▶ _Your objective_
Precise copying is required. Return the data below in full.

Dataset entries
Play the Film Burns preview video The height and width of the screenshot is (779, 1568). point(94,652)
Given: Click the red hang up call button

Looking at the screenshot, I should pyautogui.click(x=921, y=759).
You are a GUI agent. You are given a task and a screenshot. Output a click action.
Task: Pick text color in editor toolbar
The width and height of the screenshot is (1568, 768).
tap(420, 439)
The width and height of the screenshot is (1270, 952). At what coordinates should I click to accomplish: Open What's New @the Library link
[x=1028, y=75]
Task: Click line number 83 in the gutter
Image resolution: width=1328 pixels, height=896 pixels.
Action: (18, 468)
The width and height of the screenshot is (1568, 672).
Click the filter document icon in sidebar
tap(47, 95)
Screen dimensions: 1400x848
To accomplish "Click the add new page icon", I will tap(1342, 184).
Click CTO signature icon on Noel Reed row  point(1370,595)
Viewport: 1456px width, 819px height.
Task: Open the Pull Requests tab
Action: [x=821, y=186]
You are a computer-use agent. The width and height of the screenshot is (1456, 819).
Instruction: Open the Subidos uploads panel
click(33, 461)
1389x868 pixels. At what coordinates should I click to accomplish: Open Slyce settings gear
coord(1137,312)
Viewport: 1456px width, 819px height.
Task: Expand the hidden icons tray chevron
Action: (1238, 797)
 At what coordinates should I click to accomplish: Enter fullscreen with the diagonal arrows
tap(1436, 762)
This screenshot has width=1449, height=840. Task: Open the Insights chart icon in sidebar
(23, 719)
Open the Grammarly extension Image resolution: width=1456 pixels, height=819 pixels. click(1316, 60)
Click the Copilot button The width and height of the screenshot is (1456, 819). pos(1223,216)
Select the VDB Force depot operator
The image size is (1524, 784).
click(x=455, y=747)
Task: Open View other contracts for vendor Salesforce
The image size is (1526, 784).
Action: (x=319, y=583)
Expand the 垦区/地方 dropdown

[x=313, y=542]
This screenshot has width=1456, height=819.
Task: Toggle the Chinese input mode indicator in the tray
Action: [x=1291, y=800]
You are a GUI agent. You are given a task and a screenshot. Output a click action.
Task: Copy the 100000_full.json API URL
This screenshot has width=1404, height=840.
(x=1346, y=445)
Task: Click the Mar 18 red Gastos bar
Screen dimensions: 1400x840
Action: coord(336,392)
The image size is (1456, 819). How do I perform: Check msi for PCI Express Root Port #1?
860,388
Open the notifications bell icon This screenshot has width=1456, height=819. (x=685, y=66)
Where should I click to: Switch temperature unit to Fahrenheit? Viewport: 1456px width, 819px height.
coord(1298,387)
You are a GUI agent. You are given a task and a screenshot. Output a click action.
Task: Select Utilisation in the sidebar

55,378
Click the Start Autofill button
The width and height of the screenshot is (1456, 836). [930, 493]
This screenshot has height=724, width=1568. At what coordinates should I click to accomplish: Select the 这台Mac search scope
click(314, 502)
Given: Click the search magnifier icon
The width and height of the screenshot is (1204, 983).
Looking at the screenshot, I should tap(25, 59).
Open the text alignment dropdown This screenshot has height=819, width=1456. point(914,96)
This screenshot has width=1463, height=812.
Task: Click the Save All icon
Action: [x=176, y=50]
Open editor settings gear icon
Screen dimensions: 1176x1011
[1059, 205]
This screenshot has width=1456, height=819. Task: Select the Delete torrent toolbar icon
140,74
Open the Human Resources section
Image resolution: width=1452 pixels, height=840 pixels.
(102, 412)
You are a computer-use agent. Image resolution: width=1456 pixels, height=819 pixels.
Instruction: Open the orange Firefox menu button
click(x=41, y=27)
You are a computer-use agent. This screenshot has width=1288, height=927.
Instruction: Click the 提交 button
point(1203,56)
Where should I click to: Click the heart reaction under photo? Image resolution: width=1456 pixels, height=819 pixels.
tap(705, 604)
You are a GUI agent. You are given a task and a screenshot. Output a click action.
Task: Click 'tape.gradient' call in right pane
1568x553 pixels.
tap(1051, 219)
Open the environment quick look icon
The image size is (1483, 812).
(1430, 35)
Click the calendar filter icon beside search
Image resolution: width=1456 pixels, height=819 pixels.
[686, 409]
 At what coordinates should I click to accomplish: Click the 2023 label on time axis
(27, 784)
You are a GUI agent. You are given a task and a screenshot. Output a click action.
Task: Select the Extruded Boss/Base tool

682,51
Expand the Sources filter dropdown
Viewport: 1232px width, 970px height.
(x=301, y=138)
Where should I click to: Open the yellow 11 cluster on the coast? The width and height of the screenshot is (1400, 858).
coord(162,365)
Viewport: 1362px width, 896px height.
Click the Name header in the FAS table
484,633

▶ _Task solution_
Play the Film Burns preview video The height and width of the screenshot is (779, 1568). point(94,652)
Given: Click the red hang up call button

Looking at the screenshot, I should pyautogui.click(x=921, y=759).
You are a GUI agent. You are given a task and a screenshot. Output a click action.
Task: Pick text color in editor toolbar
The width and height of the screenshot is (1568, 768).
tap(420, 439)
The width and height of the screenshot is (1270, 952). At what coordinates should I click to accomplish: Open What's New @the Library link
[x=1028, y=75]
Task: Click line number 83 in the gutter
Image resolution: width=1328 pixels, height=896 pixels.
Action: (18, 468)
The width and height of the screenshot is (1568, 672).
Click the filter document icon in sidebar
tap(47, 95)
Screen dimensions: 1400x848
To accomplish "Click the add new page icon", I will tap(1342, 184).
Click CTO signature icon on Noel Reed row  point(1370,595)
Viewport: 1456px width, 819px height.
Task: Open the Pull Requests tab
Action: [x=821, y=186]
You are a computer-use agent. The width and height of the screenshot is (1456, 819).
Instruction: Open the Subidos uploads panel
click(33, 461)
1389x868 pixels. At what coordinates should I click to accomplish: Open Slyce settings gear
coord(1137,312)
Viewport: 1456px width, 819px height.
Task: Expand the hidden icons tray chevron
Action: (1238, 797)
 At what coordinates should I click to accomplish: Enter fullscreen with the diagonal arrows
tap(1436, 762)
This screenshot has width=1449, height=840. Task: Open the Insights chart icon in sidebar
(23, 719)
Open the Grammarly extension Image resolution: width=1456 pixels, height=819 pixels. click(1316, 60)
Click the Copilot button The width and height of the screenshot is (1456, 819). pos(1223,216)
Select the VDB Force depot operator
The image size is (1524, 784).
click(x=455, y=747)
Task: Open View other contracts for vendor Salesforce
The image size is (1526, 784).
Action: (x=319, y=583)
Expand the 垦区/地方 dropdown

[x=313, y=542]
This screenshot has width=1456, height=819.
Task: Toggle the Chinese input mode indicator in the tray
Action: [x=1291, y=800]
You are a GUI agent. You are given a task and a screenshot. Output a click action.
Task: Copy the 100000_full.json API URL
This screenshot has width=1404, height=840.
(x=1346, y=445)
Task: Click the Mar 18 red Gastos bar
Screen dimensions: 1400x840
Action: coord(336,392)
The image size is (1456, 819). How do I perform: Check msi for PCI Express Root Port #1?
860,388
Open the notifications bell icon This screenshot has width=1456, height=819. (x=685, y=66)
Where should I click to: Switch temperature unit to Fahrenheit? Viewport: 1456px width, 819px height.
coord(1298,387)
You are a GUI agent. You are given a task and a screenshot. Output a click action.
Task: Select Utilisation in the sidebar

55,378
Click the Start Autofill button
The width and height of the screenshot is (1456, 836). [930, 493]
This screenshot has height=724, width=1568. At what coordinates should I click to accomplish: Select the 这台Mac search scope
click(314, 502)
Given: Click the search magnifier icon
The width and height of the screenshot is (1204, 983).
Looking at the screenshot, I should tap(25, 59).
Open the text alignment dropdown This screenshot has height=819, width=1456. point(914,96)
This screenshot has width=1463, height=812.
Task: Click the Save All icon
Action: [x=176, y=50]
Open editor settings gear icon
Screen dimensions: 1176x1011
[1059, 205]
This screenshot has width=1456, height=819. Task: Select the Delete torrent toolbar icon
140,74
Open the Human Resources section
Image resolution: width=1452 pixels, height=840 pixels.
(102, 412)
You are a computer-use agent. Image resolution: width=1456 pixels, height=819 pixels.
Instruction: Open the orange Firefox menu button
click(x=41, y=27)
You are a computer-use agent. This screenshot has width=1288, height=927.
Instruction: Click the 提交 button
point(1203,56)
Where should I click to: Click the heart reaction under photo? Image resolution: width=1456 pixels, height=819 pixels.
tap(705, 604)
You are a GUI agent. You are given a task and a screenshot. Output a click action.
Task: Click 'tape.gradient' call in right pane
1568x553 pixels.
tap(1051, 219)
Open the environment quick look icon
The image size is (1483, 812).
(1430, 35)
Click the calendar filter icon beside search
Image resolution: width=1456 pixels, height=819 pixels.
[686, 409]
 At what coordinates should I click to accomplish: Click the 2023 label on time axis
(27, 784)
You are a GUI agent. You are given a task and a screenshot. Output a click action.
Task: Select the Extruded Boss/Base tool

682,51
Expand the Sources filter dropdown
Viewport: 1232px width, 970px height.
(x=301, y=138)
Where should I click to: Open the yellow 11 cluster on the coast? The width and height of the screenshot is (1400, 858).
coord(162,365)
Viewport: 1362px width, 896px height.
Click the Name header in the FAS table
484,633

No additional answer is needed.